## Requirements
Rewrite the entries from the line holding "Viewport: 331px width, 189px" through the line holding "Action: tap(229, 14)", inclusive, changing "Log On" to "Sign In" and leaving everything else as is.
+++++
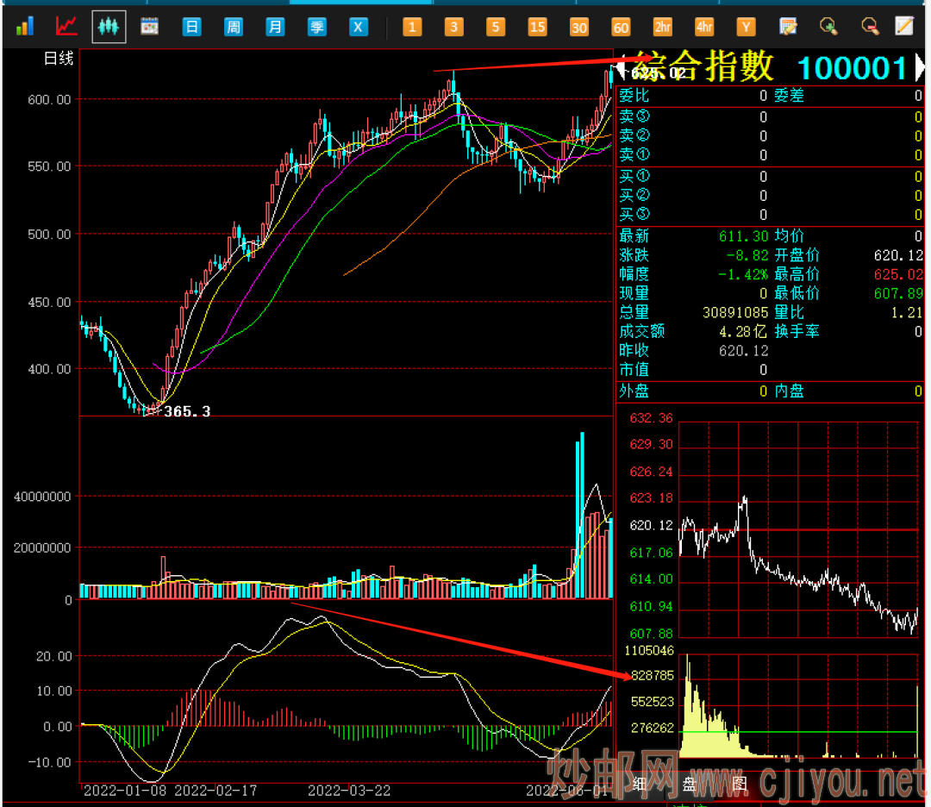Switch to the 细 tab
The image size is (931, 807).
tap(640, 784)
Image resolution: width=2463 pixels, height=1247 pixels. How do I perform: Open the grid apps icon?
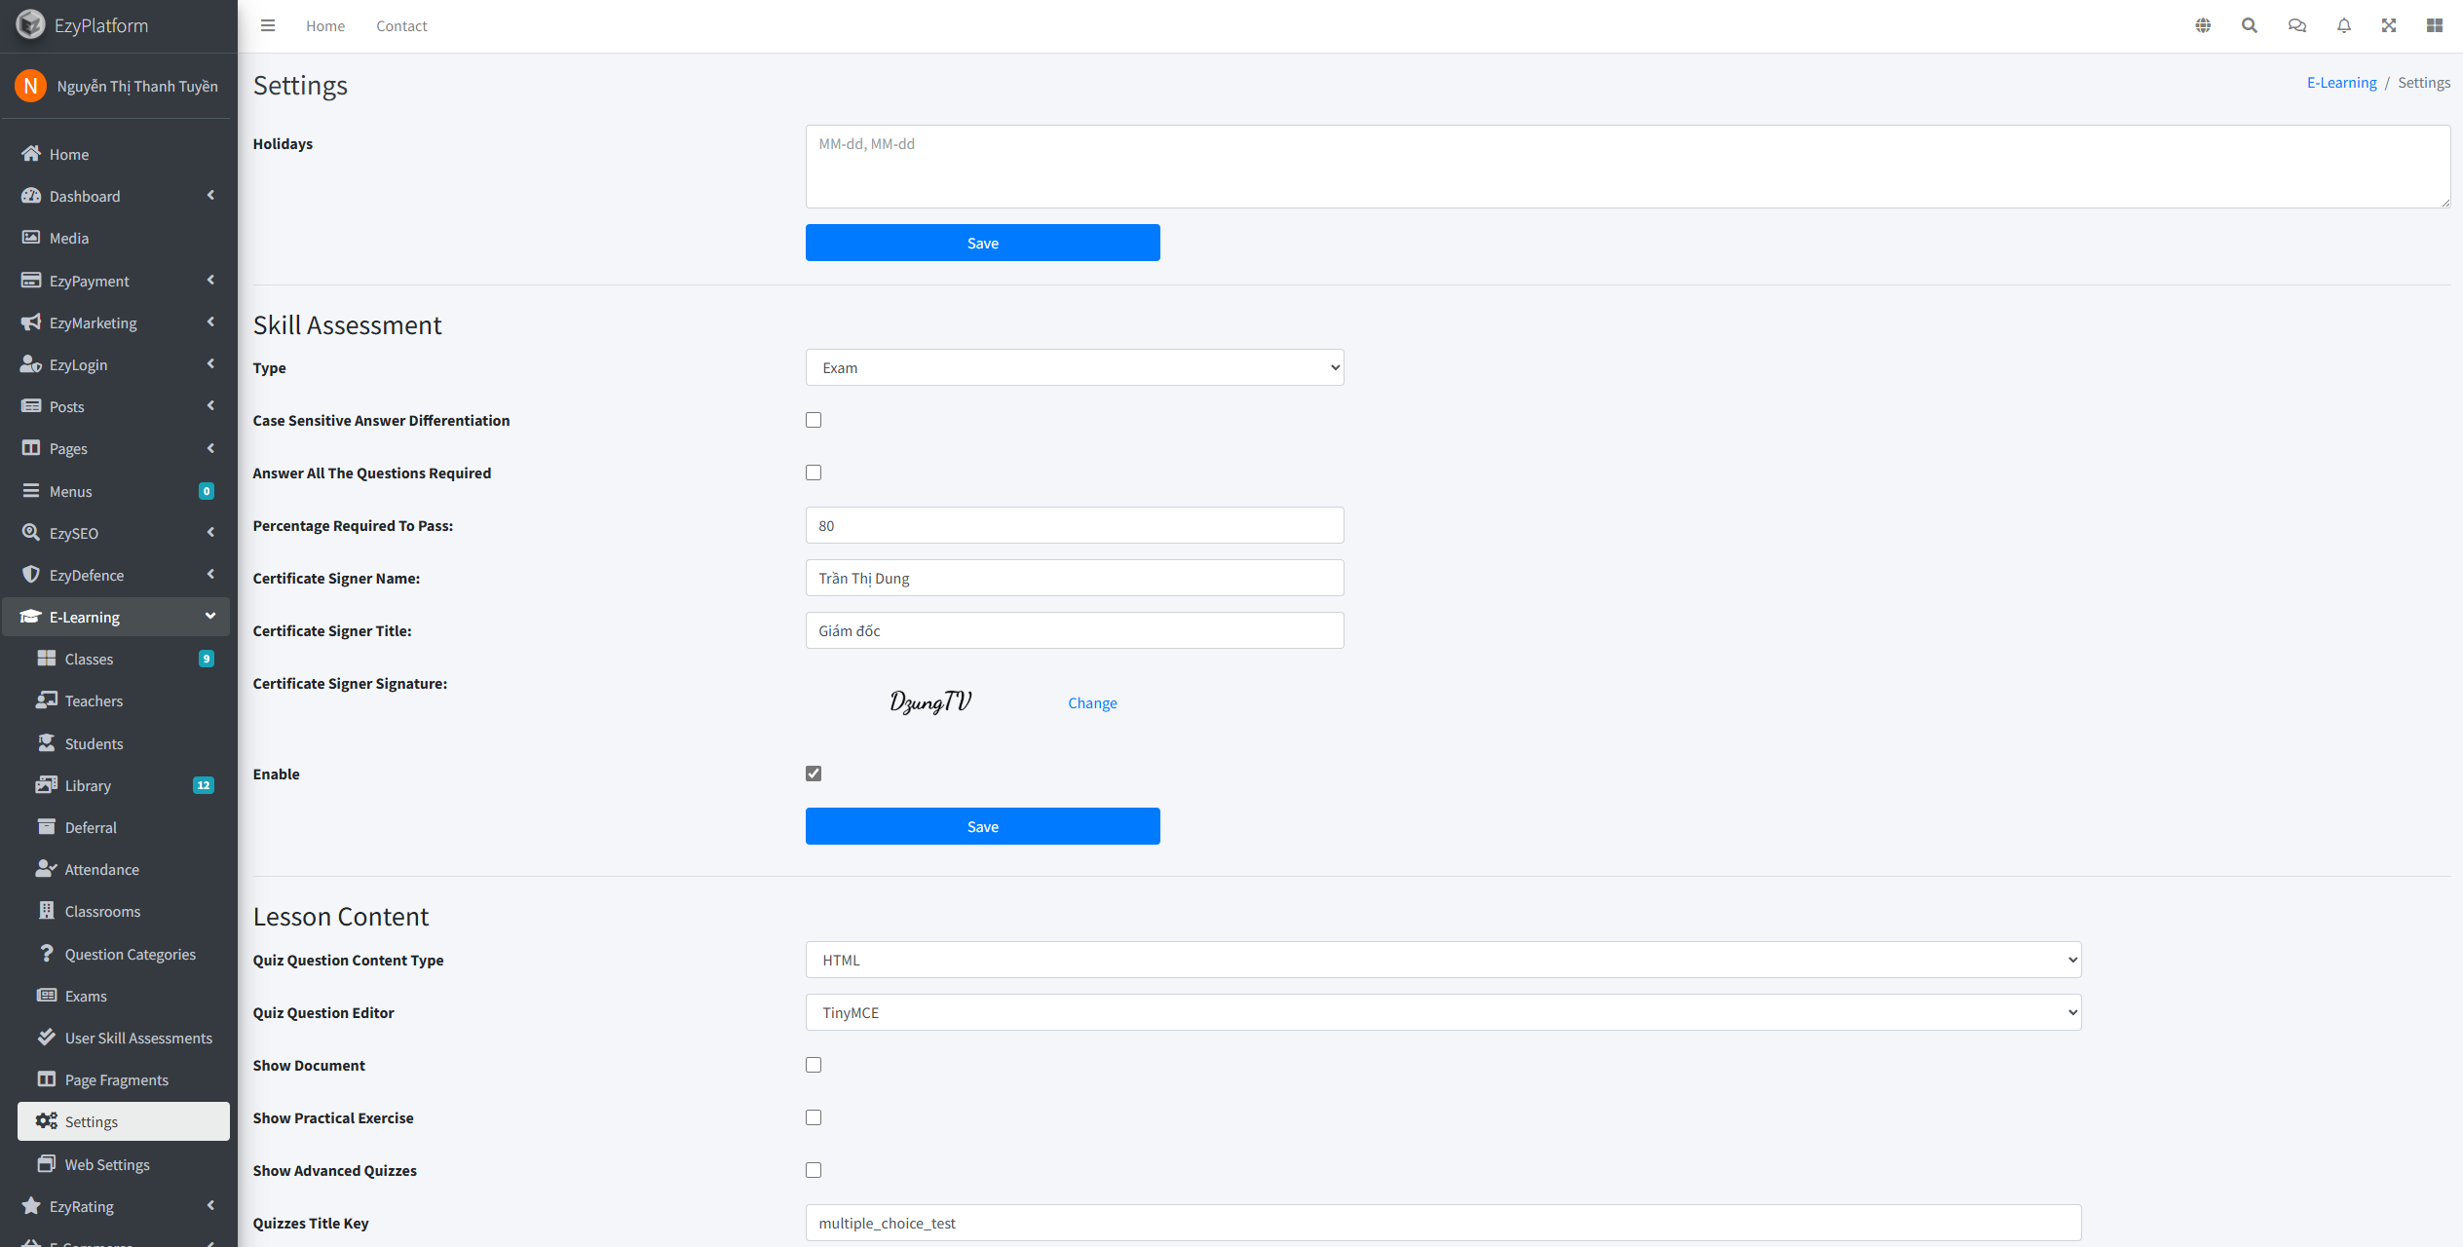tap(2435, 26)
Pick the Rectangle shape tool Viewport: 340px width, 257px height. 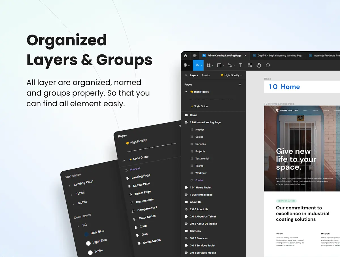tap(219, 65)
+++++
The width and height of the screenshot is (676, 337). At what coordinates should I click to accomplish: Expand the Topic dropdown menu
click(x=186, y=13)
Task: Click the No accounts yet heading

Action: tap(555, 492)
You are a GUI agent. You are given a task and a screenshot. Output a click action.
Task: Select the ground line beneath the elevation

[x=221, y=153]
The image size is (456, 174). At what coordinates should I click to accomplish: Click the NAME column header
+++++
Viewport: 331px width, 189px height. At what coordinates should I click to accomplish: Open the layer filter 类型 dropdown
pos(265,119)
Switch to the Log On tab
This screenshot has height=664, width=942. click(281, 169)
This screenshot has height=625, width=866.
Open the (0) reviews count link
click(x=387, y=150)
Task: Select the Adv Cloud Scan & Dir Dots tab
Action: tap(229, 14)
+++++
## The reply
Viewport: 331px width, 189px height. At what coordinates should I click to accomplish: Open the layer filter 类型 dropdown
pos(265,119)
Switch to the Sign In tab
This screenshot has height=664, width=942. click(281, 169)
This screenshot has height=625, width=866.
Open the (0) reviews count link
click(x=387, y=150)
Task: Select the Adv Cloud Scan & Dir Dots tab
Action: tap(229, 14)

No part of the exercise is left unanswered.